• Age 18 years or older.

• Clinically diagnosed with acute ischemic stroke.

• DOACs intake within 48 hours prior to enrollment, or on an ongoing DOACs therapy but the exact time of last intake is unknown.

⁃ To ensure a representative study population, the investigators will limit the number of patients who took DOACs within 24-48 hours before enrollment or those with unknown last intake time to 50% of the planned sample size. If this number is reached, the inclusion criterion 3 will be modified:

• DOACs intake within 24 hours prior to enrollment.

• Study intervention (IVT or placebo) can be started

‣ within 4.5 hours of last known well (LKW). OR

⁃ within 4.5 to 24 hours of LKW (including wake-up stroke) AND evidence of target mismatch profile on CT perfusion or MR perfusion (ischemic core volume \< 50mL, hypoperfused volume to ischemic core volume ratio \> 1.6, mismatch volume ≥10ml).

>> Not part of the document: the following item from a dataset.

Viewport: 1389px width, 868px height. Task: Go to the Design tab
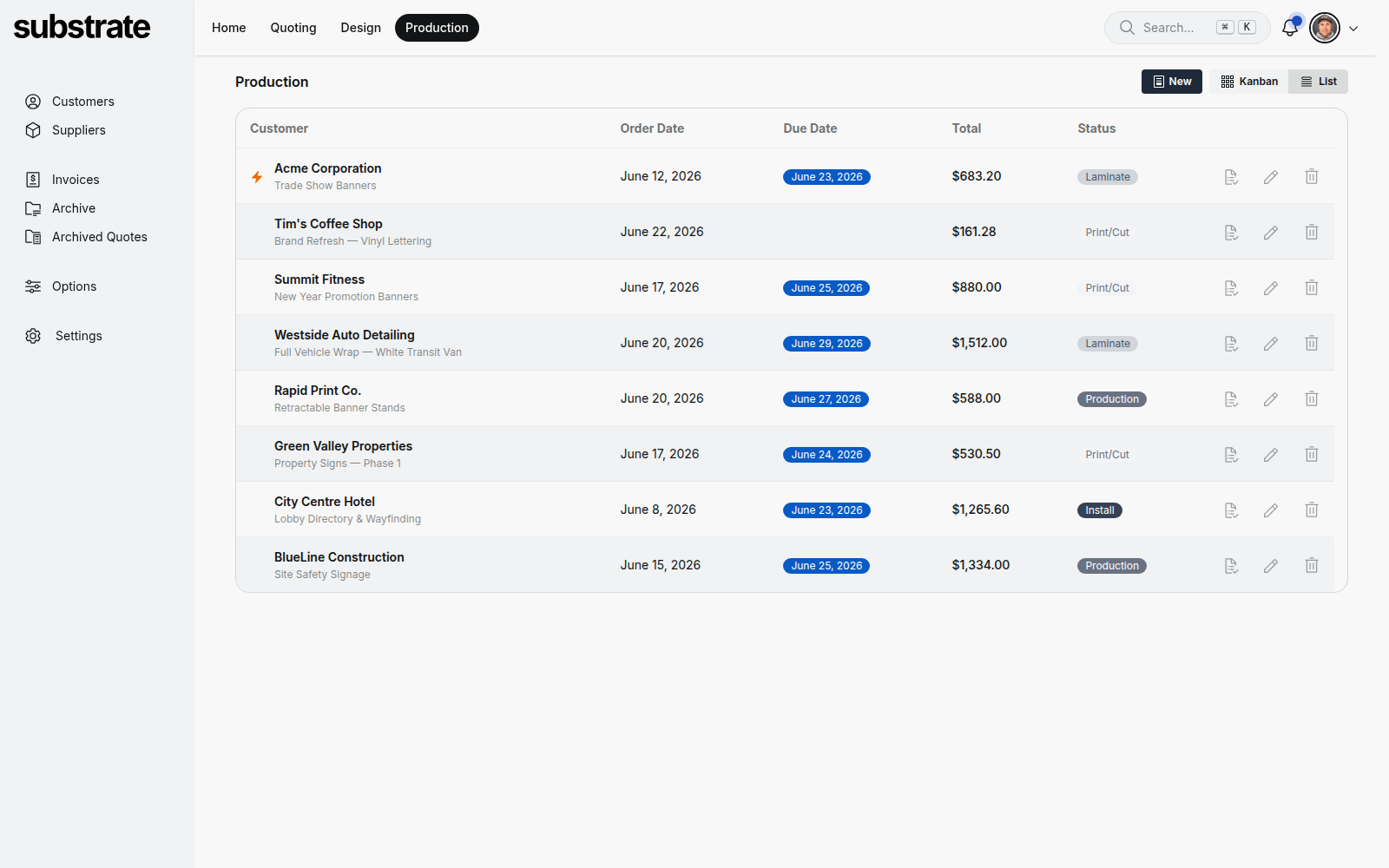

∙ Hypoperfused tissue is defined as Tmax \>6s on CT perfusion or MR perfusion. Ischemic core is defined as rCBF \<30% on CT perfusion or ADC\<620μm\^2/s on diffusion MRI.

• Baseline National Institutes of Health Stroke Scale (NIHSS) 4-25. OR Disabling stroke with baseline NIHSS of 0-3, including complete hemianopia, aphasia, measurable deficit on motor power, or other disabling neurological deficit judged by the investigator.

• Written informed consent signed by patients or their legally authorized representatives.